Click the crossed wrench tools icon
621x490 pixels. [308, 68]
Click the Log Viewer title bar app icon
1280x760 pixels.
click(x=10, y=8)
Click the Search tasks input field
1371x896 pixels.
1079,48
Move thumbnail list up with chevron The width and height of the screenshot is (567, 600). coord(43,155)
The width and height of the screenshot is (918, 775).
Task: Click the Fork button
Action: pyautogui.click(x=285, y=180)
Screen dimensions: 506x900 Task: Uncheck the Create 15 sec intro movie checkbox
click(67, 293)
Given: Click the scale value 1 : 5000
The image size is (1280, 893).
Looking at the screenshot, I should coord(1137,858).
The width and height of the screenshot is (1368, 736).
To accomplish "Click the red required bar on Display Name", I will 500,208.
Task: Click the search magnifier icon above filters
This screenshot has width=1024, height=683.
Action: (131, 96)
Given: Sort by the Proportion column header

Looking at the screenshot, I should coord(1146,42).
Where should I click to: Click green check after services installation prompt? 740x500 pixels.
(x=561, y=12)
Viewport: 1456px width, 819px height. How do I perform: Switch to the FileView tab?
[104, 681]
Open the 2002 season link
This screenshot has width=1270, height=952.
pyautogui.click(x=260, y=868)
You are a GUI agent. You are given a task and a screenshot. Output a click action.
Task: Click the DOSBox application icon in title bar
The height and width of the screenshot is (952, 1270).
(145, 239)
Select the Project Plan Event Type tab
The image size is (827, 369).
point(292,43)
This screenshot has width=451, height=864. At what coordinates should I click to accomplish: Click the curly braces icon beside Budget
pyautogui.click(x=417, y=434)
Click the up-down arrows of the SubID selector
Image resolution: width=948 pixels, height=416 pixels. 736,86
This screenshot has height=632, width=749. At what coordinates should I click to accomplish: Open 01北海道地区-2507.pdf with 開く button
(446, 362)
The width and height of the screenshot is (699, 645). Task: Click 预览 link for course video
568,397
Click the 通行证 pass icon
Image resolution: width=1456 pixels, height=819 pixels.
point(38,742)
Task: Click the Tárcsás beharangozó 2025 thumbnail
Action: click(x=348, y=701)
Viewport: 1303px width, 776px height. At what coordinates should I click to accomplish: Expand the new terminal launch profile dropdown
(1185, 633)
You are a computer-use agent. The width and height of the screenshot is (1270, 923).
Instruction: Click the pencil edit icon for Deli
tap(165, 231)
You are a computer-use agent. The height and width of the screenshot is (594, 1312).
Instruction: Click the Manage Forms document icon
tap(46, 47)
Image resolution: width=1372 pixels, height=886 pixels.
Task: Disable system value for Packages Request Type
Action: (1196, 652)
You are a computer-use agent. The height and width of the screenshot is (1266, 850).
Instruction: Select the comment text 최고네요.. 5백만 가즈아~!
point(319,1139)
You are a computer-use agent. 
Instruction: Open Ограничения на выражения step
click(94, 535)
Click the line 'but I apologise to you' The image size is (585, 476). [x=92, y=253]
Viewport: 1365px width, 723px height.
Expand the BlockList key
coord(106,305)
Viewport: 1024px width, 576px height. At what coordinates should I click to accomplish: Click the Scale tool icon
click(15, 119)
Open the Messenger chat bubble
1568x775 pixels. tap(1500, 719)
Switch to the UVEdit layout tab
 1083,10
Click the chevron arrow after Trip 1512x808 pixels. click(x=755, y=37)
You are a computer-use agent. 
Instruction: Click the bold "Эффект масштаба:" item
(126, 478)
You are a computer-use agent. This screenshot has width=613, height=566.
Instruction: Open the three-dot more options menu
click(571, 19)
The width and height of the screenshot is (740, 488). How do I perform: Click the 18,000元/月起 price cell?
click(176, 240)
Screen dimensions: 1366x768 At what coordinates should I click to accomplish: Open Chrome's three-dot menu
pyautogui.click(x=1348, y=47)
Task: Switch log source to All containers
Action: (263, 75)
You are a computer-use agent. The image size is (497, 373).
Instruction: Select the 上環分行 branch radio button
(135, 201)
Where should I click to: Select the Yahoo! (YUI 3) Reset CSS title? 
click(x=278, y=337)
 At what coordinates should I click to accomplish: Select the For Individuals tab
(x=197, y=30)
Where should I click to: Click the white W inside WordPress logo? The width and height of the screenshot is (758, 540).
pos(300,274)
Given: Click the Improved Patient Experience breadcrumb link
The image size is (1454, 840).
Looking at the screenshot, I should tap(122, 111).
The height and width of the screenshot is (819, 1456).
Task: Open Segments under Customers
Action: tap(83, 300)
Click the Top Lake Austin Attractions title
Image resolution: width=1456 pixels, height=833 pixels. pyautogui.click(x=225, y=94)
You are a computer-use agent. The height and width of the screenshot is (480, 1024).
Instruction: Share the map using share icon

════════════════

• **What is being asked**
Swap "At what coordinates should I click to accomplish" for "Which point should I click to accomplish" throughout the data above and write out all of its lines again, changing nothing else.

• **Answer for this exercise**
Click the crossed wrench tools icon
621x490 pixels. [308, 68]
Click the Log Viewer title bar app icon
1280x760 pixels.
click(x=10, y=8)
Click the Search tasks input field
1371x896 pixels.
1079,48
Move thumbnail list up with chevron The width and height of the screenshot is (567, 600). coord(43,155)
The width and height of the screenshot is (918, 775).
Task: Click the Fork button
Action: pyautogui.click(x=285, y=180)
Screen dimensions: 506x900 Task: Uncheck the Create 15 sec intro movie checkbox
click(67, 293)
Given: Click the scale value 1 : 5000
The image size is (1280, 893).
Looking at the screenshot, I should coord(1137,858).
The width and height of the screenshot is (1368, 736).
To accomplish "Click the red required bar on Display Name", I will 500,208.
Task: Click the search magnifier icon above filters
This screenshot has width=1024, height=683.
Action: (131, 96)
Given: Sort by the Proportion column header

Looking at the screenshot, I should coord(1146,42).
Where should I click to: Click green check after services installation prompt? 740x500 pixels.
(x=561, y=12)
Viewport: 1456px width, 819px height. How do I perform: Switch to the FileView tab?
[104, 681]
Open the 2002 season link
This screenshot has width=1270, height=952.
pyautogui.click(x=260, y=868)
You are a GUI agent. You are given a task and a screenshot. Output a click action.
Task: Click the DOSBox application icon in title bar
The height and width of the screenshot is (952, 1270).
(145, 239)
Select the Project Plan Event Type tab
The image size is (827, 369).
point(292,43)
This screenshot has width=451, height=864. Which point should I click to accomplish: Click the curly braces icon beside Budget
pyautogui.click(x=417, y=434)
Click the up-down arrows of the SubID selector
Image resolution: width=948 pixels, height=416 pixels. 736,86
This screenshot has height=632, width=749. Which point should I click to accomplish: Open 01北海道地区-2507.pdf with 開く button
(446, 362)
The width and height of the screenshot is (699, 645). Task: Click 预览 link for course video
568,397
Click the 通行证 pass icon
Image resolution: width=1456 pixels, height=819 pixels.
point(38,742)
Task: Click the Tárcsás beharangozó 2025 thumbnail
Action: click(x=348, y=701)
Viewport: 1303px width, 776px height. Which point should I click to accomplish: Expand the new terminal launch profile dropdown
(1185, 633)
You are a computer-use agent. The width and height of the screenshot is (1270, 923).
Instruction: Click the pencil edit icon for Deli
tap(165, 231)
You are a computer-use agent. The height and width of the screenshot is (594, 1312).
Instruction: Click the Manage Forms document icon
tap(46, 47)
Image resolution: width=1372 pixels, height=886 pixels.
Task: Disable system value for Packages Request Type
Action: (1196, 652)
You are a computer-use agent. The height and width of the screenshot is (1266, 850).
Instruction: Select the comment text 최고네요.. 5백만 가즈아~!
point(319,1139)
You are a computer-use agent. 
Instruction: Open Ограничения на выражения step
click(94, 535)
Click the line 'but I apologise to you' The image size is (585, 476). [x=92, y=253]
Viewport: 1365px width, 723px height.
Expand the BlockList key
coord(106,305)
Viewport: 1024px width, 576px height. Which point should I click to accomplish: Click the Scale tool icon
click(15, 119)
Open the Messenger chat bubble
1568x775 pixels. tap(1500, 719)
Switch to the UVEdit layout tab
 1083,10
Click the chevron arrow after Trip 1512x808 pixels. click(x=755, y=37)
You are a computer-use agent. 
Instruction: Click the bold "Эффект масштаба:" item
(126, 478)
You are a computer-use agent. This screenshot has width=613, height=566.
Instruction: Open the three-dot more options menu
click(571, 19)
The width and height of the screenshot is (740, 488). How do I perform: Click the 18,000元/月起 price cell?
click(176, 240)
Screen dimensions: 1366x768 Which point should I click to accomplish: Open Chrome's three-dot menu
pyautogui.click(x=1348, y=47)
Task: Switch log source to All containers
Action: (263, 75)
You are a computer-use agent. The image size is (497, 373).
Instruction: Select the 上環分行 branch radio button
(135, 201)
Where should I click to: Select the Yahoo! (YUI 3) Reset CSS title? 
click(x=278, y=337)
 Which point should I click to accomplish: Select the For Individuals tab
(x=197, y=30)
Where should I click to: Click the white W inside WordPress logo? The width and height of the screenshot is (758, 540).
pos(300,274)
Given: Click the Improved Patient Experience breadcrumb link
The image size is (1454, 840).
Looking at the screenshot, I should tap(122, 111).
The height and width of the screenshot is (819, 1456).
Task: Open Segments under Customers
Action: tap(83, 300)
Click the Top Lake Austin Attractions title
Image resolution: width=1456 pixels, height=833 pixels. pyautogui.click(x=225, y=94)
You are a computer-use agent. The height and width of the screenshot is (480, 1024).
Instruction: Share the map using share icon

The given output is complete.